- **Testo fornito**
Complici la guerra in Vietnam, le proteste studentesche e per i diritti degli afro-americani e di tutte le altre minoranze, la tecnologia del suono si vide stravolta nell’uso e nel senso del suo prodotto. Come le trombe suonate dai sacerdoti davanti alle mura di Gerico avrebbero contribuito a farle crollare, così il sound delle chitarre elettriche contribuì a far crollare ben altri muri, dentro e fuori la psiche dei ragazzi, ricreando quella specie di mente bicamerale, in cui era possibile percepire uditivamente e collettivamente oltre le parole la voce degli dei, di cui avrebbe parlato Julian Jaynes in un suo celebre studio del 197614.

- **Dati di partenza**
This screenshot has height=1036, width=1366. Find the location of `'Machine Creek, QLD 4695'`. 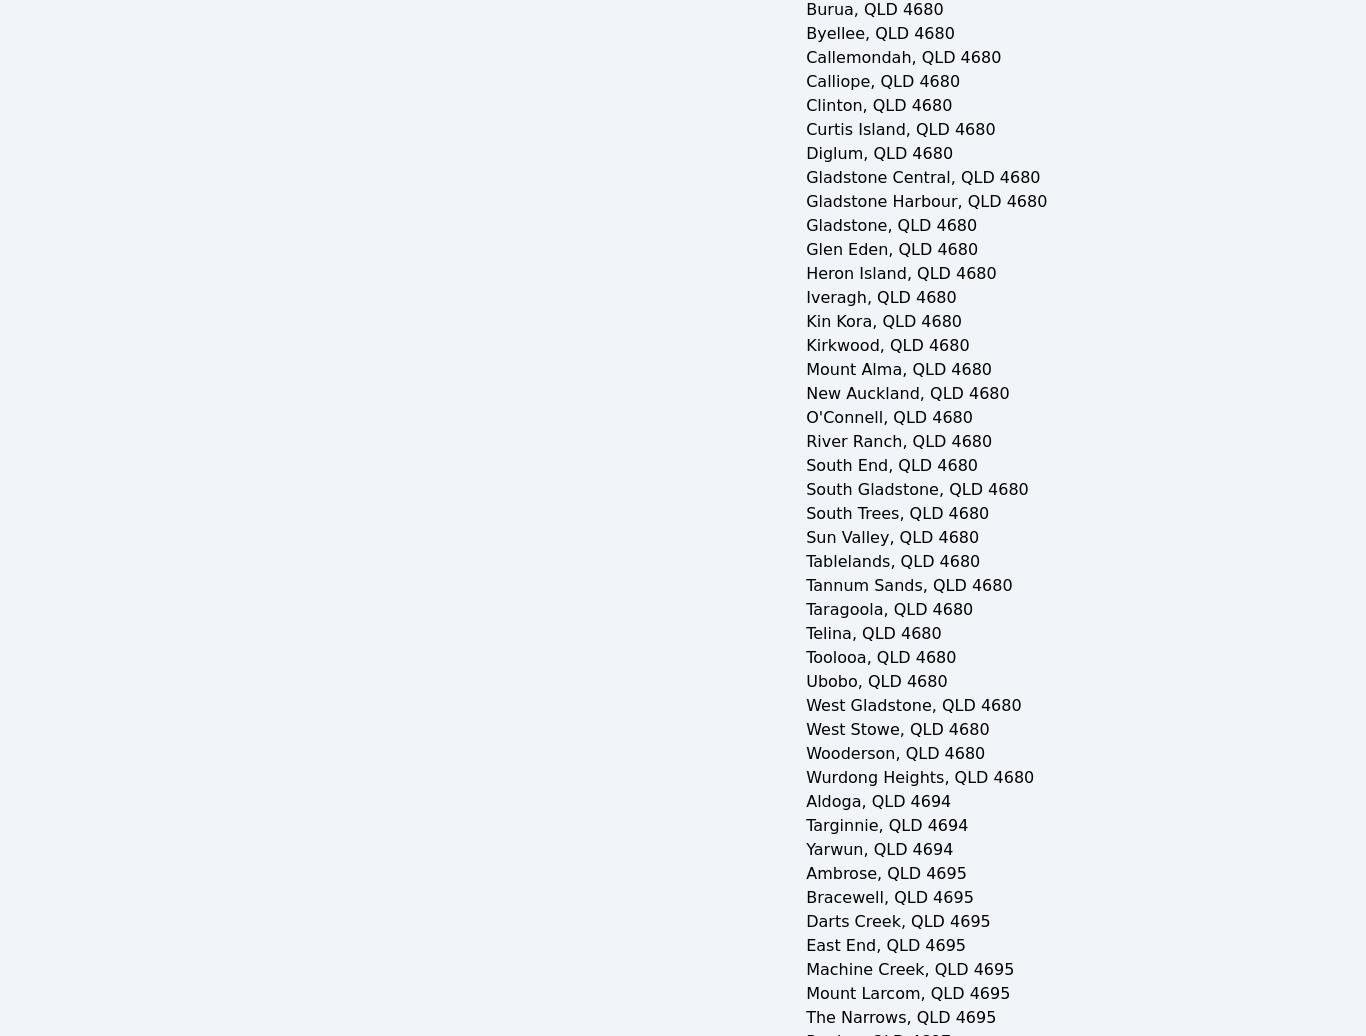

'Machine Creek, QLD 4695' is located at coordinates (909, 969).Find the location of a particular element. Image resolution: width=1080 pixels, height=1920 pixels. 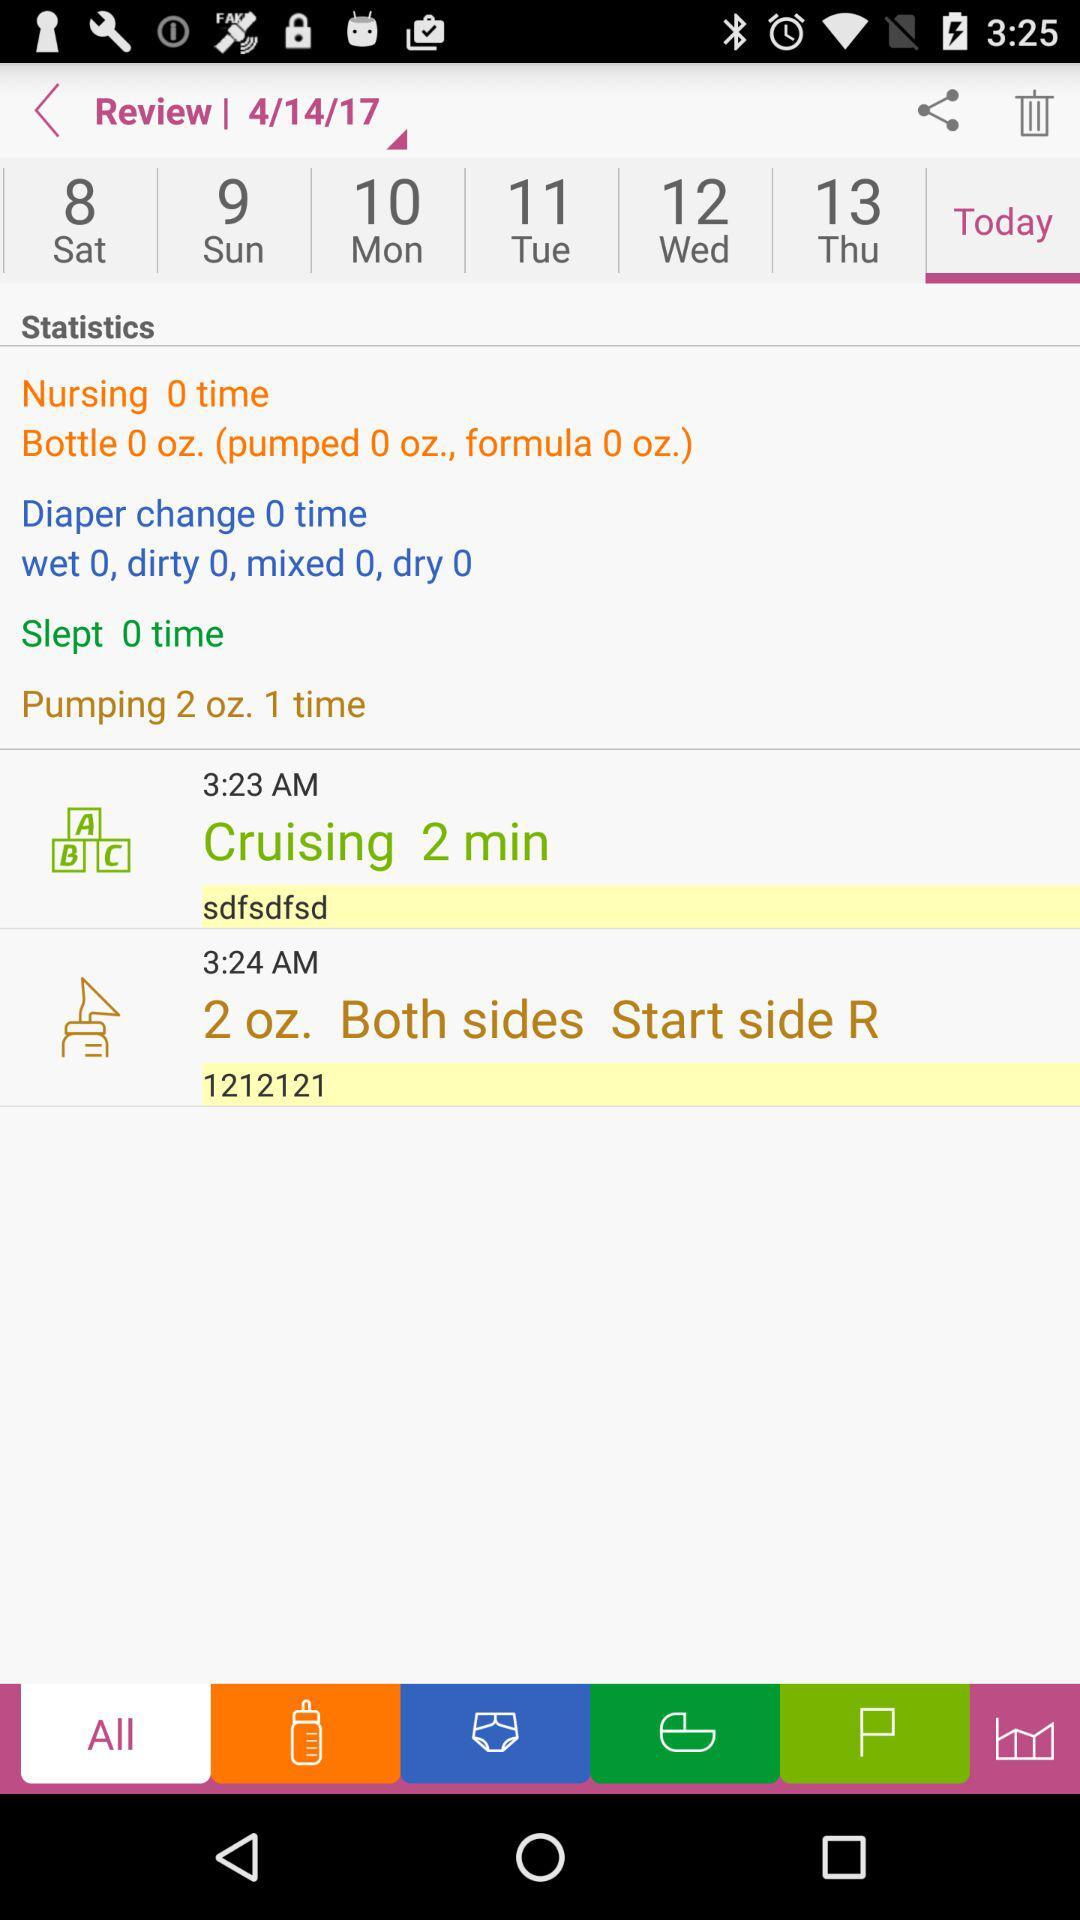

go back is located at coordinates (46, 109).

- **Consegna**
Per favore, riassumi il testo in due frasi.

- **Risultato atteso**
Complici la guerra in Vietnam e le proteste studentesche e per i diritti degli afro-americani e delle altre minoranze, la tecnologia del suono fu stravolta nell'uso e nel senso del suo prodotto. Come le trombe suonate davanti alle mura di Gerico, il sound delle chitarre elettriche contribuì a far crollare altri muri, dentro e fuori la psiche dei ragazzi, ricreando una specie di mente bicamerale in cui si poteva percepire collettivamente, oltre le parole, la voce degli dei di cui avrebbe parlato Julian Jaynes.